["I worked in the Medical Records Department (HIM Specialist II - aka professional copy machine attendee - ha) during summer breaks from college. One afternoon, a man came in to sign a release form. We were busy during that lunch hour, but I remember trying my best to give him my undivided attention and to help him fill out the form. He came back the next day with a package for me. (Yes, this was weird behavior.) My supervisor called hospital security, and they swept it away without a second glance in my direction. I found out later that afternoon that he had written me a letter and made me a mixed tape. (Do those even exist anymore?) He said something to the effect of "I really appreciated your kindness and help the other day. Not often do I run into such simple kindness, and I made you this tape to express my gratitude." My supervisor was pleased with me, security was freaked out, and I had to wear my badge turned upside down for the rest of the summer. I never got to see the contents of the package or read the letter.

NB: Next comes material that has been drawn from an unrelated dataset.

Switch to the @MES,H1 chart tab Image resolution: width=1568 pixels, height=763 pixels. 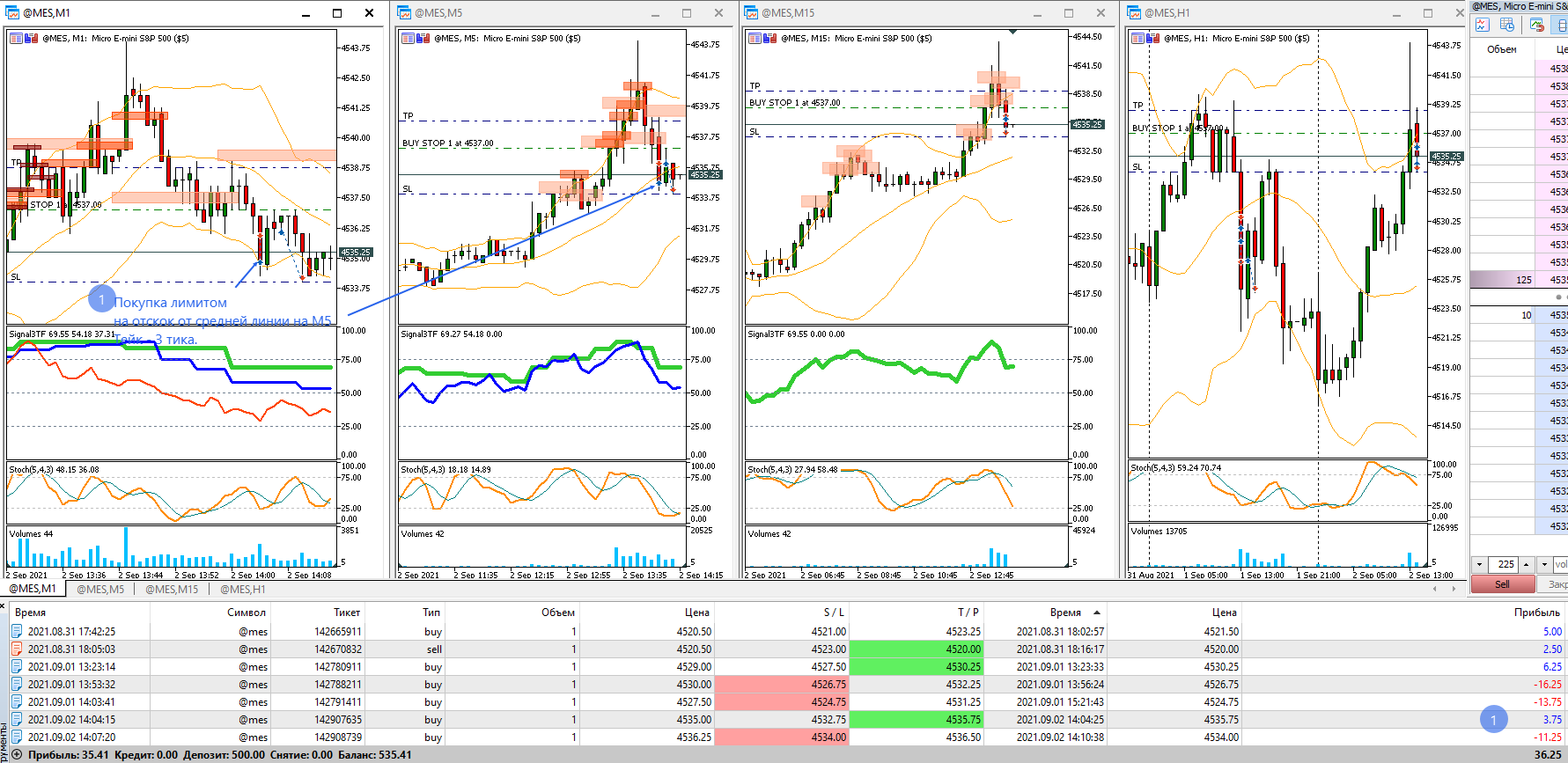[x=243, y=589]
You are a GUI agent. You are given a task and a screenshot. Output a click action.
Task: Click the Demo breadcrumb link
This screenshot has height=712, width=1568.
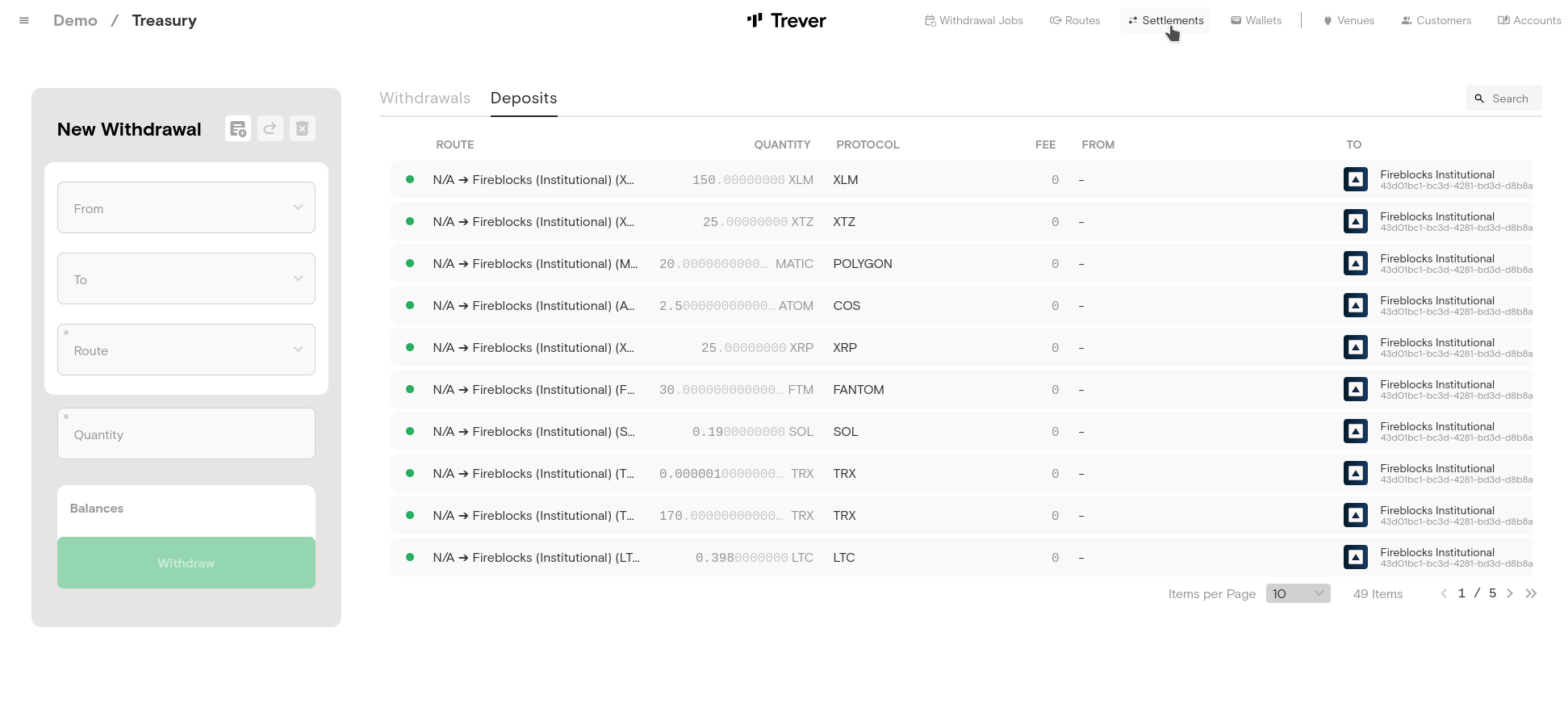click(x=75, y=21)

The next morning, a hospital administrator called me into her office and asked how I felt about the event. I told her I felt badly that we live in a world where somebody tries to express gratitude and kindness, and it comes off as dangerous and unstable. I think it is important to tell a person when s/he has made an impact on you. I told her that I understand his actions were extreme and improper, but where is the line drawn exactly? She told me that she agreed. She told me that she, too, thought it is important to acknowledge when people made an impact on you. She said she thought it is important to take that risk.

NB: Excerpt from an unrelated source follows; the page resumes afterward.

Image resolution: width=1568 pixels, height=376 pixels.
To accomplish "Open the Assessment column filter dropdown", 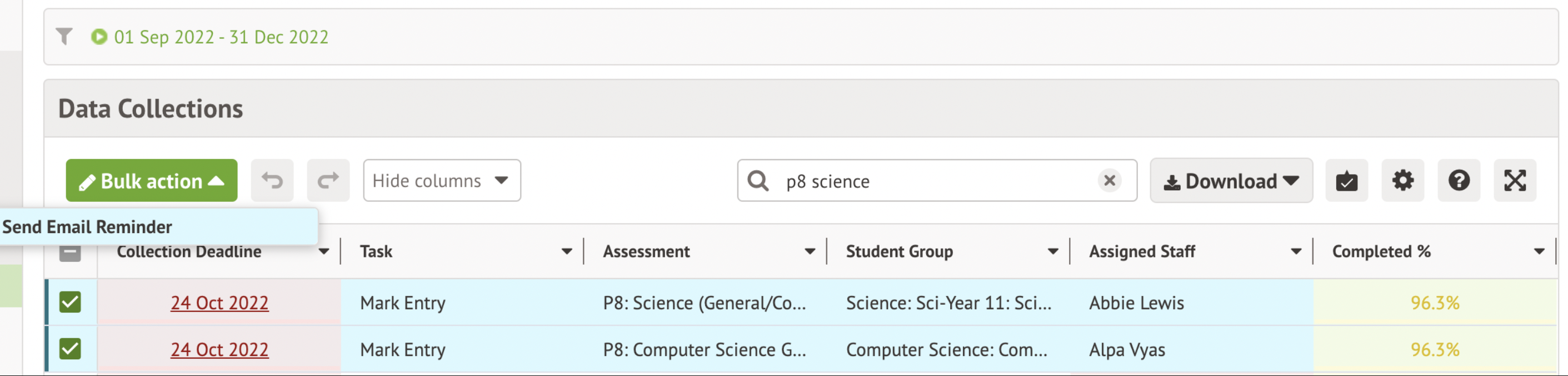I will [810, 250].
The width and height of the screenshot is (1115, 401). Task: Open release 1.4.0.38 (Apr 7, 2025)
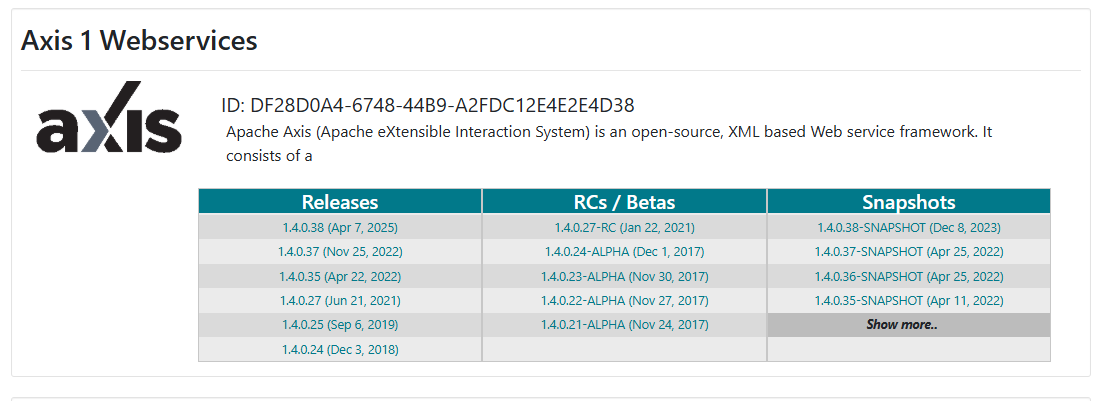point(340,228)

I think of that man more often than expected, and I often wonder if he knows that he inadvertently had an impact on me, also. (Ha! Yeah right, I know.) Over time, the conversation with the hospital administrator stands out more and the potential-absolute-craziness (the check-into-the-behavioral-health-unit-two-doors-down type of craziness) wears off. I'm telling you this story, because it is where I am coming from when I write this email: I think it is important to tell a person when s/he has made an impact on you."]

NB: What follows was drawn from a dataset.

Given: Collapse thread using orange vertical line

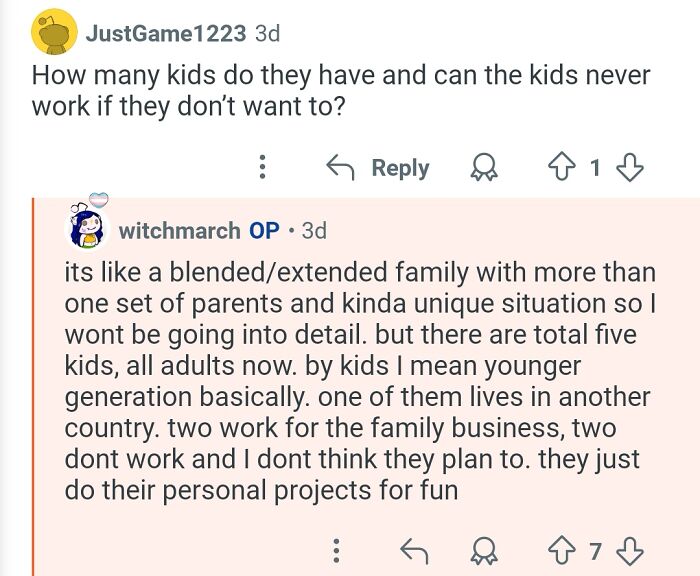Looking at the screenshot, I should [x=33, y=387].
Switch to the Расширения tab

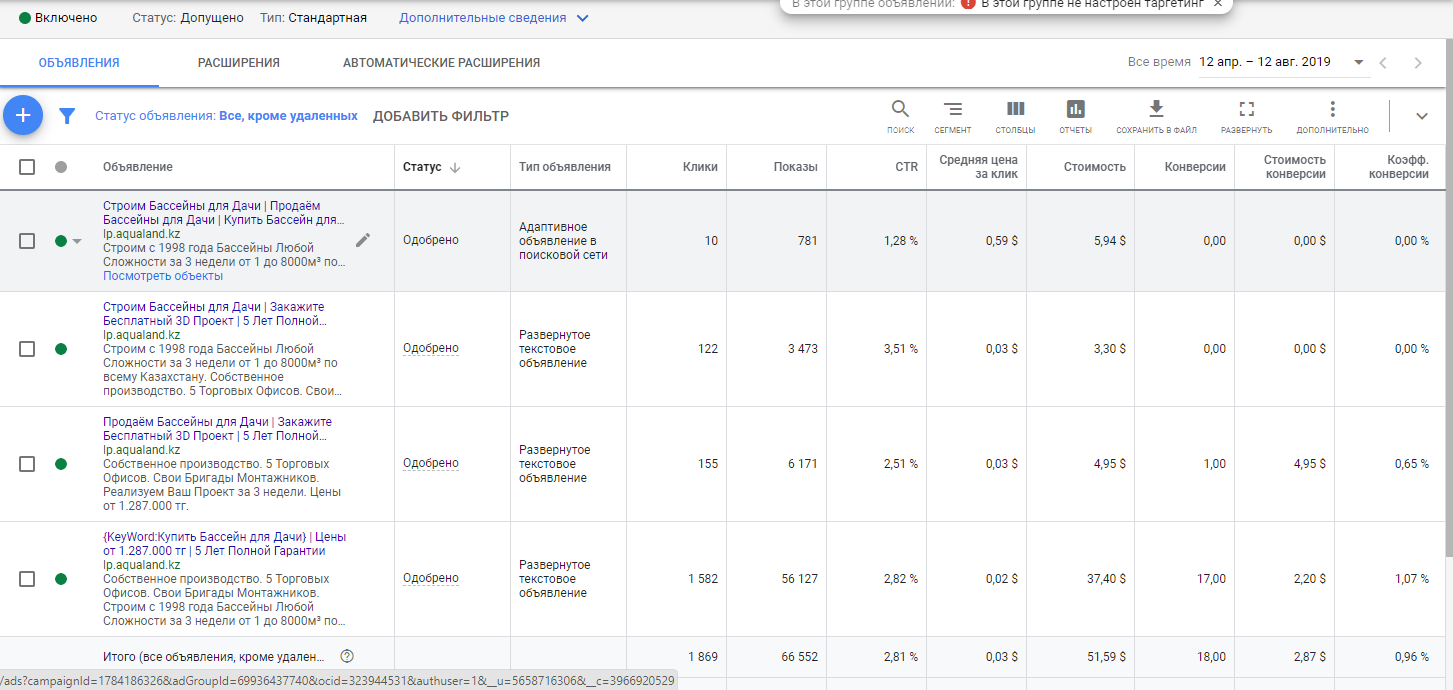tap(239, 63)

And then I proceed to write an email to a guy who would never expect it coming about how he has no idea but he made an impact on my life. And then I promptly hit the DELETE button, because I'm pretty sure I wrote THIS SAME MESSAGE to a boy I liked when I was FOURTEEN YEARS OLD (and one at fifteen, and one at sixteen, and some skewed version of this in college). Only I wrote it MORE THAN TEN YEARS AGO on a college-lined sheet of notebook paper and not in the draft folder of my gmail account. I have some strange mixture of pride and humiliation that I am still determined to write emails after midnight with the keen desire to say, "HEY, YOU'RE IMPORTANT." I still have this sneaking suspicion that the recipients needs to hear this. Like I said - a strange mixture of pride and humiliation. But I don't want to live in that world where an expression of kindness comes off as dangerous and unstable. I don't know if rectifying that happens solo in "my own world" by sending a note of kindness, or if rectifying that happens in "the real world" by not sending a note of kindness. So for now, I'm keeping that email in the trash, and I will consider writing a very short "heeyyy, what's up? hope all is going well in your world" email at 2pm tomorrow. Just to be on the safe side. I'll probably write "just a hello" in the subject line. Honestly, I'll probably hit delete on that one too, because what I really want to say is "I THINK YOU NEED TO HEAR THIS AND I DEFINITELY NEED TO SAY THIS: YOU ARE IMPORTANT IN MY LIFE."
Don't worry, I'll go ahead and tag this post "teen angst" immediately... But seriously - where's the line?